Die Ratlosigkeit auf unseren Gesichtern war nicht zu übersehen, denn die Speisekarte war nur in Italienisch (damals konnte ich nur 2-3 Worte Italienisch und war mit einem Pocket-Sprachführer unterwegs, in dem schon vorgefertigte Sätze für die wichtigsten Dinge des Lebens aufgeführt waren).

„Mozzarella in carrozza“ hört sich komisch an, muss aber irgendwas mit Mozzarella sein und stand eigentlich bei den Vorspeisen. Also haben wir das mal als Vorspeise bestellt.
„È molto buono“ meinte der nette Herr nur, und verschwand mit einem Lächeln auf dem  Gesicht, mit der Gewissheit, dass es uns schmecken würde.
Was wir ausser der Vorspeise noch gegessen hatten, weiss ich eigentlich nicht mehr so genau – aber die ist mir sehr gut im Gedächtnis geblieben – wirklich köstlich.

So, und hier ist nun das Rezept –  wer frischen Mozzarella di Bufala bekommen kann (wir holen den immer im italienischen Supermarkt) sollte diesen verwenden. Der gewöhnliche aus Kuhmilch geht aber auch.

Mozzarella in carrozza
für 4 Portionen

8 Scheiben Toastbrot vom Vortag
125 g Mozzarella di Bufala
Salz
Pfeffer
2 Eier
3 Esslöffel Milch
1 Esslöffel frisch geriebener Parmesan
4  Esslöffel Olivenöl
4 Esslöffel Butter

1. Die Toastbrotscheiben übereinander legen und mit einem Sägemesser die Rinde dünn abschneiden. Den Mozzarella in Scheiben schneiden und 4 Brote damit belegen, mit Salz und Pfeffer würzen. Je eine Brotscheibe darauf legen.

2. Eier, Milch und Parmesan miteinander verrühren. Die Brote mit den Rändern eintauchen und die Ränder festdrücken. Die Brote in eine flache Schale legen, die Eiermilch darüber gießen und einziehen lassen, dabei die Brote mehrmals wenden.

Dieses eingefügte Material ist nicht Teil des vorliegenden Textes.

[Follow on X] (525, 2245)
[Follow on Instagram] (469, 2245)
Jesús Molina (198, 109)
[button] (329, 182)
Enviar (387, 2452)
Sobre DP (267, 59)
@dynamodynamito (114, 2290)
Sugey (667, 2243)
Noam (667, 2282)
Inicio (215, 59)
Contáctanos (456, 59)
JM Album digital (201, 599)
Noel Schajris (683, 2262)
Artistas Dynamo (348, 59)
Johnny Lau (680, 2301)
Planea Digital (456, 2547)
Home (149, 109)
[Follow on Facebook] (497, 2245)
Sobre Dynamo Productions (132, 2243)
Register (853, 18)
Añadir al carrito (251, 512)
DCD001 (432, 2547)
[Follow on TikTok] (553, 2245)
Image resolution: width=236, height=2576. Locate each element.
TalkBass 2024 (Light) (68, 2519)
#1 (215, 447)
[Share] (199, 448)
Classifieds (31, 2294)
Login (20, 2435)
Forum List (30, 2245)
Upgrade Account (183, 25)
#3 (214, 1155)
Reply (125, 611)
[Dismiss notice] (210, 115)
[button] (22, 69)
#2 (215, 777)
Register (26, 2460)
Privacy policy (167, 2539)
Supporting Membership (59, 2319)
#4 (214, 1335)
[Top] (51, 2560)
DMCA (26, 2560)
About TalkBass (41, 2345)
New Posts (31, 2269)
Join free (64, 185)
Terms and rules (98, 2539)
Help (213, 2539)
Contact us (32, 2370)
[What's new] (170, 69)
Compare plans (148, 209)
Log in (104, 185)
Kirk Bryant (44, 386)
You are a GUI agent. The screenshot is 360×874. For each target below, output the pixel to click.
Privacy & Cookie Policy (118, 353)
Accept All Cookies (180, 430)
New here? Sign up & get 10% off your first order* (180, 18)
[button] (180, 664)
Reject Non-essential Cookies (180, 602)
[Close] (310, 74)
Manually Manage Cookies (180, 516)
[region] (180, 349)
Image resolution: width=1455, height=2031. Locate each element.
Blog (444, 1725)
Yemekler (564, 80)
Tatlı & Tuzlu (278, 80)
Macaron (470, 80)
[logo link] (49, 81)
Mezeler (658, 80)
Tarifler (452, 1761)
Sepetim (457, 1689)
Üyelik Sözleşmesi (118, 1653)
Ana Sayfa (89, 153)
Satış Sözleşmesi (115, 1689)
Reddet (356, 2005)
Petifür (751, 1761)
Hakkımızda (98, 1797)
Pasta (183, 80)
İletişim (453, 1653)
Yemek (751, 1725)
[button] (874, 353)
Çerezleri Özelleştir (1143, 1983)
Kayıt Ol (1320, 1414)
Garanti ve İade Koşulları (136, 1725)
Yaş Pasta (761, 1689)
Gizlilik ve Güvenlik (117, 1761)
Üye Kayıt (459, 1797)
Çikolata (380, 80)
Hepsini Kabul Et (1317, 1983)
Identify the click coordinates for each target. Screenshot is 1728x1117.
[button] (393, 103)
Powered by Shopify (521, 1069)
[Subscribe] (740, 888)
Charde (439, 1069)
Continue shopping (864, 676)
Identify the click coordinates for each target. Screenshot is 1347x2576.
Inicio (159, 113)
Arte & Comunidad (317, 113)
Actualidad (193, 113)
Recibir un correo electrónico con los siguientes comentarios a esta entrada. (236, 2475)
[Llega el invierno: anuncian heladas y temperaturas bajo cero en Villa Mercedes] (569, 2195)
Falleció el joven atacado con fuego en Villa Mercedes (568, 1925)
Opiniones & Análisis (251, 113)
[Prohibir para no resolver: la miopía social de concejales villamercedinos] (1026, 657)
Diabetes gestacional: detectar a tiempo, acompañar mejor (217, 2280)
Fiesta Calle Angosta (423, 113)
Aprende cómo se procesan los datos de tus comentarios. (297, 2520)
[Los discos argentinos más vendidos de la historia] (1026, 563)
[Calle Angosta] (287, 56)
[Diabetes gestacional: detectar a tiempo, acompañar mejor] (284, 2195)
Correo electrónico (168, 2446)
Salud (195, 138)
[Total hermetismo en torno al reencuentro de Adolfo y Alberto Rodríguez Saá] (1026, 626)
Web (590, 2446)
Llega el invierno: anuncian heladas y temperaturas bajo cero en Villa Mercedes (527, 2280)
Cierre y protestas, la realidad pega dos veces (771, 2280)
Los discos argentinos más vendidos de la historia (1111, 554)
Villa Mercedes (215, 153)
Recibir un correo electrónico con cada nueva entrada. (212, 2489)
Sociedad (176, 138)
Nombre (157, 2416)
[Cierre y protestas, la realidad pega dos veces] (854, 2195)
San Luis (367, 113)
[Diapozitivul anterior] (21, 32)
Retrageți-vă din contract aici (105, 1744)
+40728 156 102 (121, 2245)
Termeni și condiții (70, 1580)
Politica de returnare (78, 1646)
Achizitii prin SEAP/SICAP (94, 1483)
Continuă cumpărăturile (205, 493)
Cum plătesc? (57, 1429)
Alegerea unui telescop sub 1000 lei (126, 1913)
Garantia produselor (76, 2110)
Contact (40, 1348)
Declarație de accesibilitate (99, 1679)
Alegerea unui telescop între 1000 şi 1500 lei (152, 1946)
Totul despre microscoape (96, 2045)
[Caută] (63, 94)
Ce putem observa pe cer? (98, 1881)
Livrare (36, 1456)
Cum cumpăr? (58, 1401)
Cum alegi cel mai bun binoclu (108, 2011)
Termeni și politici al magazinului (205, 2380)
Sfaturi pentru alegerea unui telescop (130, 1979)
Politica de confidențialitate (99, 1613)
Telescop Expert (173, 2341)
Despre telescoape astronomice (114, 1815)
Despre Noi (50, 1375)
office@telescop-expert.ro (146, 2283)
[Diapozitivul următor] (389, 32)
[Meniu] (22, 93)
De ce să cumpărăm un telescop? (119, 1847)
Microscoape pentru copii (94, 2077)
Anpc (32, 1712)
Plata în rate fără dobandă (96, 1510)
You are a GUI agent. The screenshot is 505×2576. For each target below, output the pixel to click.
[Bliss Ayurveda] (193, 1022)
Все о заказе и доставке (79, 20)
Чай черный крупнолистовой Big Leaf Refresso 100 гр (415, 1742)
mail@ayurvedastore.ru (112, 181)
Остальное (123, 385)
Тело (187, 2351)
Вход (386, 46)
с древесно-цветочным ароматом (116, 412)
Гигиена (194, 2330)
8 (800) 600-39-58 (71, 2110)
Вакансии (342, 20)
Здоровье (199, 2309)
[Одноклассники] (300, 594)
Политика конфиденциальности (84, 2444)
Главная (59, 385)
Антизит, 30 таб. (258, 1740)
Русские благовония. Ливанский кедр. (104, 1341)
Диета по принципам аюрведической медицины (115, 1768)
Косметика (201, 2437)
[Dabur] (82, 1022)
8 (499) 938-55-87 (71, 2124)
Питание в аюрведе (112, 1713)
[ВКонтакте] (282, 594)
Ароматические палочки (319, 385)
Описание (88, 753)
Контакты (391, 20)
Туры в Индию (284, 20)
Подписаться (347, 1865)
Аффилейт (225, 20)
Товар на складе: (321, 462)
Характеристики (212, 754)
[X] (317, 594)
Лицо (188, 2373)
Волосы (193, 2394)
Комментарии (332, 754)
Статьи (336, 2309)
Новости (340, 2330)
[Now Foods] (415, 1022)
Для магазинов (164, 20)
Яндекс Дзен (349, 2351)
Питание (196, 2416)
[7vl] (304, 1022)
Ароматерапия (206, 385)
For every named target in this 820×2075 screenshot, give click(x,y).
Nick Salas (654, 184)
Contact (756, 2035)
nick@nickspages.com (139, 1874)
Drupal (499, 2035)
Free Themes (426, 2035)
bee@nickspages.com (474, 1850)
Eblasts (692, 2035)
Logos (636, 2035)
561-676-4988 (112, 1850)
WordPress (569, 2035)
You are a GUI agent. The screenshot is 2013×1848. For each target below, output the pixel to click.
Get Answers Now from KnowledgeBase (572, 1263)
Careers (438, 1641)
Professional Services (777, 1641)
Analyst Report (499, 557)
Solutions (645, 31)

3. Öl und Butter in einer Pfanne erhitzen und die Brote darin auf jeder Seite 1 bis 2 Minuten braten, bis sie goldgelb und knusprig sind.

Sofort servieren.

Dazu passen Blattsalate, Tomaten, Basilikum.

Das Gericht soll typisch für die Gegend um Neapel sein – von wo übrigens auch der Mozzarella di Buffala stammt.
Ein Klassiker der italienischen Barküche – also zum Apéro geniessen.

Ein wunderbarer, alkoholfreier Apréritif ist übrigens Chinotto – eine Limonade mit Saft aus der Chinotto-Frucht (Bitterorange). Gekühlt genießen – evtl. mit Eiswürfeln und einer Zitronenscheibe.